May 10, 2001
BEIJING -- A woman who unsuccessfully battled China's bureaucracy to make police admit they tortured her mother to death has been sent without trial to three years in a labor camp, in another sign of the government's intensifying efforts to suppress the Falun Gong spiritual movement.
Police in the eastern city of Weifang ordered Zhang Xueling's punishment on April 24, sending her to the Wang Village labor camp in the nearby city of Zibo, according to a Falun Gong spokeswoman in New York and the Hong Kong-based Information Center for Human Rights and Democracy. The Hong Kong group said Wednesday that she was accused of "using a [term omitted] to undermine the implementation of law" -- a vague, catchall charge that has been frequently used against Falun Gong followers to send them to labor camps.
Reports of Ms. Zhang's imprisonment couldn't be independently confirmed. Police and labor camp officers refused to comment, and Ms. Zhang's family members couldn't be contacted by telephone. But her fate fits the pattern of an increasingly vigorous government campaign to wipe out the group by coercing followers to renounce their beliefs and jailing those who won't.

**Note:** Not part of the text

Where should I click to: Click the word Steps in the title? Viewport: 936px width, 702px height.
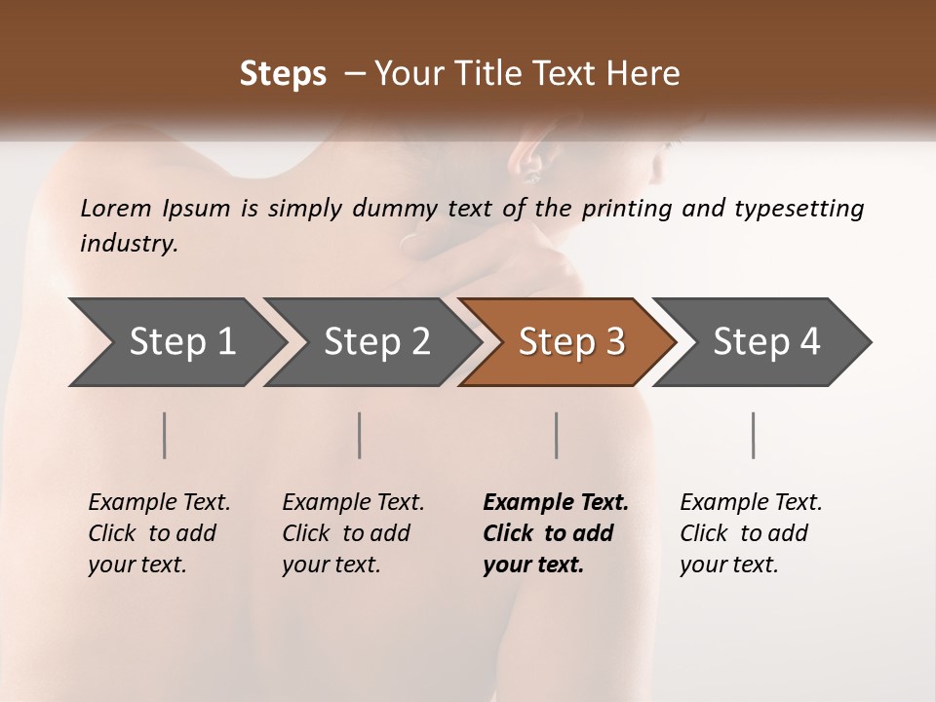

Ms. Zhang's mother, Chen Zixiu, was an ardent Falun Gong follower who was detained twice for trying to protest the ban on the group that the government imposed in July 1999. During her second detention, in February of last year, fellow inmates and family members said police beat the 58-year-old woman to death as they tried to force her to recant. Police denied the mistreatment and said Ms. Chen died from natural causes.
Initially supportive of the ban, Ms. Zhang grew doubtful about the government's crackdown in its first few months. After her mother's death, she repeatedly -- and unsuccessfully -- petitioned the police and government to issue a death certificate. Along the way, Ms. Zhang drew support from Falun Gong followers and became a practitioner herself. Ms. Chen's death and her daughter's quest for justice were chronicled by The Asian Wall Street Journal in a series of articles that won a Pulitzer Prize for international reporting in the U.S. last month.